Tactile Technologies is a curriculum product that introduces learners to 3D printing technologies and accessibility principles. Modules and interactive, in-person workshops help learners gain the skills needed to transform visual media into a 3D learning experience.
Participants choose their media (usually a children's book), adapt the story into 3D, design/edit 3D models, and create a tactile product. Tactile Technologies updated an aging curriculum and offered a new, project-based learning experience for practicing accessibility in educational environments.
Mobilizing Paris is an interactive mobile app that teaches people the history of power and protest in Paris, France. The app guides users through the streets of Paris and uses augmented reality to digitally (re)place historic images and protest posters. As a result, the app helps learners understand how art, architecture, and city design shapes the mobility of people and protest.

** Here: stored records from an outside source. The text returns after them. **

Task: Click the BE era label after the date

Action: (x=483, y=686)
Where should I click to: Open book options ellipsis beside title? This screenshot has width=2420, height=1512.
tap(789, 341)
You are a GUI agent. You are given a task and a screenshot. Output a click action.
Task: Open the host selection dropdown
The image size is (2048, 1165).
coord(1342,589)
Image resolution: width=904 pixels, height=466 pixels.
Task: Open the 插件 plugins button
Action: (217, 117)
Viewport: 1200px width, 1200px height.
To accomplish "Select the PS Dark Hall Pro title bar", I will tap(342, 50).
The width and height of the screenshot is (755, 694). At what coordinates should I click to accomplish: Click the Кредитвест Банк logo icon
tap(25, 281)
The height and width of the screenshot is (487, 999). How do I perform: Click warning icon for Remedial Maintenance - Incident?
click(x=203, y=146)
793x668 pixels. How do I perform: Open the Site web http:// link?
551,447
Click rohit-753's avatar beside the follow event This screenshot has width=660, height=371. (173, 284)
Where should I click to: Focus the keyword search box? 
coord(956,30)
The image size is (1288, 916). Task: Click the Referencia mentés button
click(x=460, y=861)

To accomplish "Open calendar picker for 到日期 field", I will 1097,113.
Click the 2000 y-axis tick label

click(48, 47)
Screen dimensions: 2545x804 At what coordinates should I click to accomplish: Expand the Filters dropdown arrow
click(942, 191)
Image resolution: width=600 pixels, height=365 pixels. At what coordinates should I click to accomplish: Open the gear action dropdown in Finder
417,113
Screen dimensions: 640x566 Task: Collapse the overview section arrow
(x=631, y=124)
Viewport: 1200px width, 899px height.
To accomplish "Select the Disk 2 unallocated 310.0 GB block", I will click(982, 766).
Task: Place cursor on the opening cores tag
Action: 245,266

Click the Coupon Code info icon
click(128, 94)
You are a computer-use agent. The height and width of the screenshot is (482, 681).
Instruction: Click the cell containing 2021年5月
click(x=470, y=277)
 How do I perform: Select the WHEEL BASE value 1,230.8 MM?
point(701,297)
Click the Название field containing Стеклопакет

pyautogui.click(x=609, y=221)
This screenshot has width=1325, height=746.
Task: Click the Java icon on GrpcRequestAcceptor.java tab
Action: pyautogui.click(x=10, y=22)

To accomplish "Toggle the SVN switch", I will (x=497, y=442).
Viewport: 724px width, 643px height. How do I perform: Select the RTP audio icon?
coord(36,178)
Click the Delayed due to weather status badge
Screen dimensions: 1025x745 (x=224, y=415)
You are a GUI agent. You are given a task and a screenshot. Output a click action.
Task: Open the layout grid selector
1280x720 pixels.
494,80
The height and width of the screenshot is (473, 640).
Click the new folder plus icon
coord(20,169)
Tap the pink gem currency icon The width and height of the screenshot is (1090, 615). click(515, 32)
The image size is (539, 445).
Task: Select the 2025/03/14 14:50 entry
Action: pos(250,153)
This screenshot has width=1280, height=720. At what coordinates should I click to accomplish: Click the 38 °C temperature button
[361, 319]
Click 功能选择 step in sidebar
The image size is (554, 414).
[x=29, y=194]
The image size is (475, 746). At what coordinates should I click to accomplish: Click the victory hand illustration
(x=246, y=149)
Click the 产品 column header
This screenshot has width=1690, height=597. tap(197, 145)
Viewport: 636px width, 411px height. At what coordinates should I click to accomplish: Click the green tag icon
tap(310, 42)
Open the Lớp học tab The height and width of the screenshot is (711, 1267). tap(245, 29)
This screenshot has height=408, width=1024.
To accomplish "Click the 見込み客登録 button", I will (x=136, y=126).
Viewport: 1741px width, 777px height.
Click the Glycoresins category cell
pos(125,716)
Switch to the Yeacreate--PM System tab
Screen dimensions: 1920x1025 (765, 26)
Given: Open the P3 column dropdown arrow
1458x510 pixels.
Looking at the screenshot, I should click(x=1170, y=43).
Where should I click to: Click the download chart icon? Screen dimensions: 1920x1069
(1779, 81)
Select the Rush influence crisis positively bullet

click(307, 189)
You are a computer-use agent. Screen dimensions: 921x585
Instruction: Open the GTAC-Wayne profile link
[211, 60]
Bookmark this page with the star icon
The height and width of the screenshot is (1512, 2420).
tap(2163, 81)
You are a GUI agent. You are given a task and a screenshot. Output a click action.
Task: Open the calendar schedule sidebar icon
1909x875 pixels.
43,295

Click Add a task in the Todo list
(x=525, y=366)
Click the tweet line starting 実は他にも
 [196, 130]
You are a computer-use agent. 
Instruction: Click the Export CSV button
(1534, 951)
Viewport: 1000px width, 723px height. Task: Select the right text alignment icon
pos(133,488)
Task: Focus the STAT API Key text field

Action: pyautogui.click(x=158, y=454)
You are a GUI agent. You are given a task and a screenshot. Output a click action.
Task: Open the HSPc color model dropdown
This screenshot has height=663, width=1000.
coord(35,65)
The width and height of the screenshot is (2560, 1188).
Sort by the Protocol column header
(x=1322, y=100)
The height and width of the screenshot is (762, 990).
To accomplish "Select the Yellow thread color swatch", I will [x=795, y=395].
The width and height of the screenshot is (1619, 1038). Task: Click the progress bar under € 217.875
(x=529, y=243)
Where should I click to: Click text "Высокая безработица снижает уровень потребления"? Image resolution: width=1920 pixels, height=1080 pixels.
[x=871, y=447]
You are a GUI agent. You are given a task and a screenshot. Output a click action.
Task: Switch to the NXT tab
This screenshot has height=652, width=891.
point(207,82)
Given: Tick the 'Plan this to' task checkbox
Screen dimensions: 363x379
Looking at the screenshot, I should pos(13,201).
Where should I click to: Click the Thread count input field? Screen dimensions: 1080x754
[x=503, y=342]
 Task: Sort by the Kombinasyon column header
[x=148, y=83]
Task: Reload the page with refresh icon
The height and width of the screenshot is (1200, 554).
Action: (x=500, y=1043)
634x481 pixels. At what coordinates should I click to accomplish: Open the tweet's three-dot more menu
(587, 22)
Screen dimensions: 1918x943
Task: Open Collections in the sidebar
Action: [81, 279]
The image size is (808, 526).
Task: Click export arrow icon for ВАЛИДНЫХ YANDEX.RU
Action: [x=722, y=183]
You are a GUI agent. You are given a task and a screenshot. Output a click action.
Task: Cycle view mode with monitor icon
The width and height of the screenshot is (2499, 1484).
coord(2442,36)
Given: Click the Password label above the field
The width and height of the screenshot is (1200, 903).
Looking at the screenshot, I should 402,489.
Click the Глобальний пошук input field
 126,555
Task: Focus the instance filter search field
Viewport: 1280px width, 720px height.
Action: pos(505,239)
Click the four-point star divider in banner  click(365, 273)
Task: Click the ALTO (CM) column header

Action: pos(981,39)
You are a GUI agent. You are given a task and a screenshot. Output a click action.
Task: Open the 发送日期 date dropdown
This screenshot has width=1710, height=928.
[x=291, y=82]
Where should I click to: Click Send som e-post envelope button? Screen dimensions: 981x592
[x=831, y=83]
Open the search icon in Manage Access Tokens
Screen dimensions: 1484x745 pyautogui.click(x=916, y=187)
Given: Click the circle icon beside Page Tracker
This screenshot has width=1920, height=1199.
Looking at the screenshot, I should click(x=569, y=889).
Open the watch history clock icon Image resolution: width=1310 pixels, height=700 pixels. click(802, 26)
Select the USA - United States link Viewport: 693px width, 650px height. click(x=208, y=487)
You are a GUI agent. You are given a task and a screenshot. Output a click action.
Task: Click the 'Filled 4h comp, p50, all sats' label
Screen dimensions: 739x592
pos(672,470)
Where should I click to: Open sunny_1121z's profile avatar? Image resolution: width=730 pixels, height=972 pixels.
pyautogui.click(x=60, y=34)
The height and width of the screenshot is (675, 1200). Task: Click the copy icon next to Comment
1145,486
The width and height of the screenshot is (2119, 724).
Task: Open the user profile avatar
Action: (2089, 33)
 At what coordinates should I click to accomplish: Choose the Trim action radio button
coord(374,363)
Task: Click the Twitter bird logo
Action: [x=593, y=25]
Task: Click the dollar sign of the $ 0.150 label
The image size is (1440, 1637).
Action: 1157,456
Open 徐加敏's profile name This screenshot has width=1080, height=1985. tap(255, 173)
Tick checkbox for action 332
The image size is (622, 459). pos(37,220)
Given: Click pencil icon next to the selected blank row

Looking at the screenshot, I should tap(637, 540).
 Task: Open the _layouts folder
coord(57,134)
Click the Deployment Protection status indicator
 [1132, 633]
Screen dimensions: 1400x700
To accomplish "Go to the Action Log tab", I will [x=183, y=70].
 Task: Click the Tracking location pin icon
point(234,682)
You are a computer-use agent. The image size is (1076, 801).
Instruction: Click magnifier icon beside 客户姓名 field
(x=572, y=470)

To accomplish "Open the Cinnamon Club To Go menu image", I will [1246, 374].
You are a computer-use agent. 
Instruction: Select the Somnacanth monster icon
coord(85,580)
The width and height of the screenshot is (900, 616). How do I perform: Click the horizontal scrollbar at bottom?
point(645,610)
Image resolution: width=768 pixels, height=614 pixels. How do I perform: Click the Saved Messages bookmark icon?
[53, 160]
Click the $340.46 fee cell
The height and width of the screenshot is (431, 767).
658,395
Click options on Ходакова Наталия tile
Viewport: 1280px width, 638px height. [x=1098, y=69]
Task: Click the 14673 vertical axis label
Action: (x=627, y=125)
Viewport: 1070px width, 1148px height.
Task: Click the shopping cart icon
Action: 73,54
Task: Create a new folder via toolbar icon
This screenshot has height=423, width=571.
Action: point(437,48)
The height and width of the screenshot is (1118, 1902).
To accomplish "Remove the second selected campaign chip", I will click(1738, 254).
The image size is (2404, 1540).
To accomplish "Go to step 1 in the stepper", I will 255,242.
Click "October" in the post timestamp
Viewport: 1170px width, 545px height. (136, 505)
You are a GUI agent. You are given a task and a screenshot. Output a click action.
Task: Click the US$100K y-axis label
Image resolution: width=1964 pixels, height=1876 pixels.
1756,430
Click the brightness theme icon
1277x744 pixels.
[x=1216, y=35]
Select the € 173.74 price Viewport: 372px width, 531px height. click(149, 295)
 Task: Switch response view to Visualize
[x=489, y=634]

Mobilizing Paris uses art to map movements and also serves as a prototype for what I call educational A.R.T. (Augmented Reality Tours). Mobilizing Paris was developed in partnership with the Sorbonne and The Bibliotheque national de France.
Role: Designer, Grant Writer
Responsibilities: Research, Information Architecture, LX Design, eLearning Development, Prototyping, Grant Writing, Narration, User Testing, Evaluation
Audience: Adults in Paris, France, Mobility and Design Scholars
Tools Used: Adobe Illustrator, Photoshop, Premier Pro, HP Reveal, Carto
In May 1968, over 11 million people marched through Paris pasting posters and spraying Marxist graffiti to protest unfair labor conditions and capitalist ideology. The iconic posters ignited the public and wrote a script for resistance in the city streets. Buildings, bridges, and avenues became art galleries that guided protest and people movements.
While the architecture of Paris remains, the iconic posters have moved from city streets to archives and private collections. The once powerful history has been erased in favor of modern amenities. Historic plaques and markers rarely mention the protest movements and minority voices that shaped the city.
Mobilizing P(AR)IS uses augmented reality to reveal hidden histories. Using GPS and a clickable map, the app guides users to sites of protest and projects archival photos and video through digital overlays. Through an audio narration and AR prompts, learners participate in an interactive history lesson that interfaces with the city streets.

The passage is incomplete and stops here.